Aggregating Supply and Demand
- V.A.1: Starting from preferences and technologies, solve for partial equilibrium outcomes.
- V.A.2: Know the assumptions underlying perfect competition.
- V.A.4: Calculate the revenue raised and deadweight loss by a commodity tax.
Consider a perfectly competitive market where each consumer’s individual quasilinear demand is given by $q^D = m − p$. $m$ is a measure of how wealthy the consumer is.
Each producer’s supply is given by $q^S = p$.
Suppose that $m=10$ for each consumer, the number of consumers is $N^C = 3$, and the number of producers is $N^P = 10$.
- Algebraically, find the equilibrium quantity and price in this market. Does this match up with what you see in the graphs above?
- What are consumer and producer surplus?
Now, increase the number of consumers, $N^C$, from 3 to 4. Answer parts (c) and (d) qualititatively with the graph and then quantitatively using algebra.
- What happens to the equilibrium quantity and price?

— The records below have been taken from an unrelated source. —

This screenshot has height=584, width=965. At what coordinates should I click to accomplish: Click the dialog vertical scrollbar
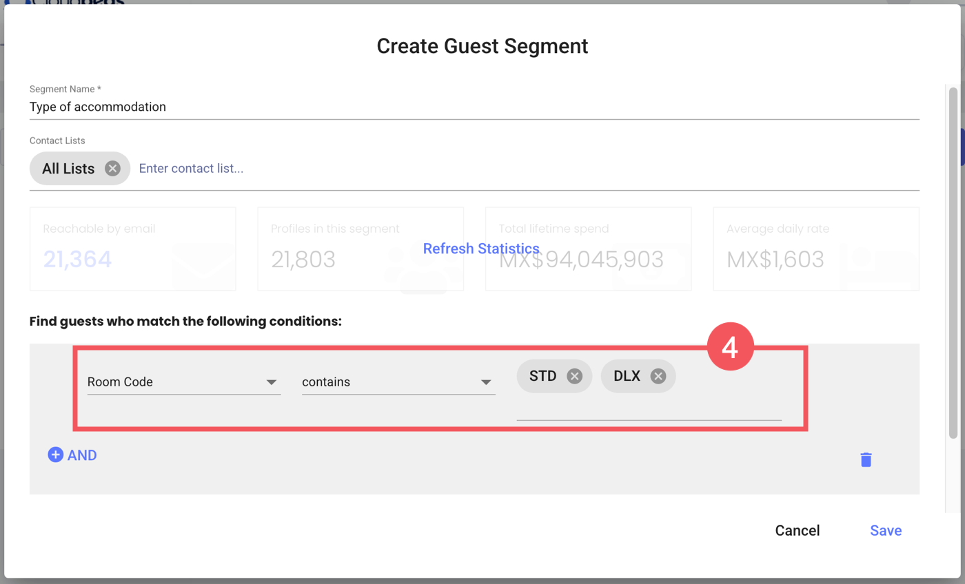click(953, 262)
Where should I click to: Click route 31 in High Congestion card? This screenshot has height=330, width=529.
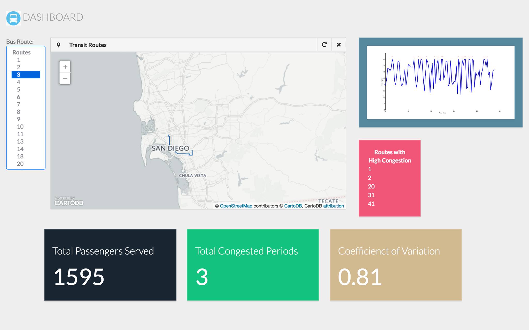[x=371, y=195]
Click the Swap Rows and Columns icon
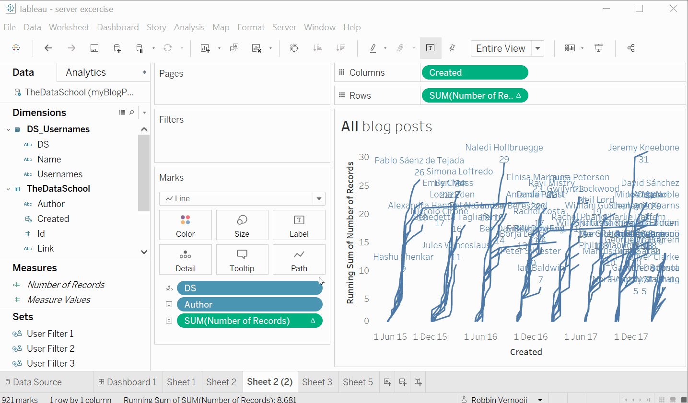This screenshot has height=403, width=688. [294, 48]
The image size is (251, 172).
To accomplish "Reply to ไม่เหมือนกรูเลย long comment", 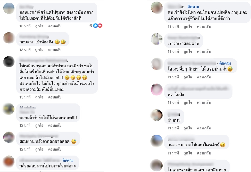I will click(55, 97).
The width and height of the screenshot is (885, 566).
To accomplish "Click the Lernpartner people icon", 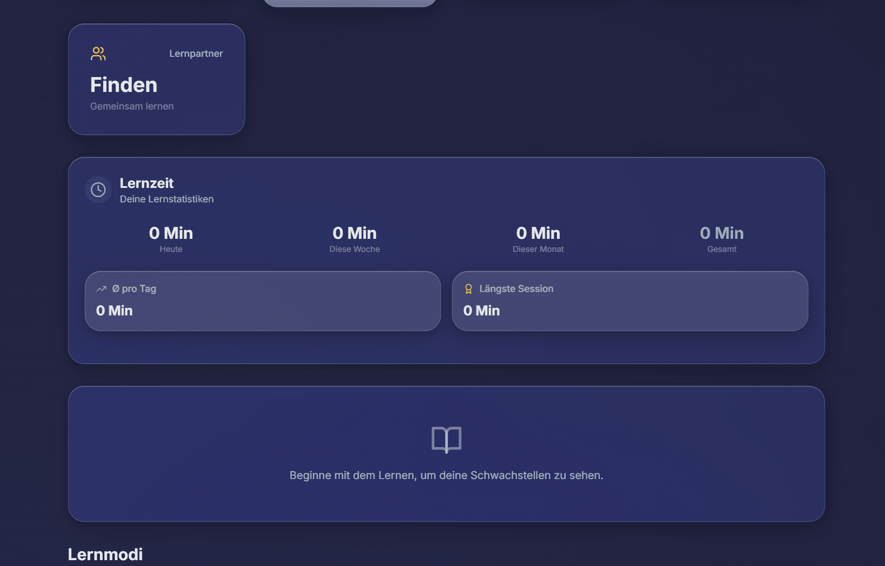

- How does this change affect the welfare of the producers and the original consumers?
Bring the $N^C$ and $N^F$ back to their original values, and increase the “wealth” of each consumer from $m=10$ to $m=11$. Answer parts (e) and (f) qualititatively with the graph and then quantitatively using algebra.
- What happens to the equilibrium quantity and price?
- How does this change affect the welfare of the producers and consumers?
Bring $m$ back to its original value and increase the number of producers from $N^P=10$ to $N^P=11$. Answer parts (g) and (h) qualititatively with the graph and then quantitatively using algebra.
- What happens to the equilibrium quantity and price?
- How does this change affect the welfare of the consumers and the original producers?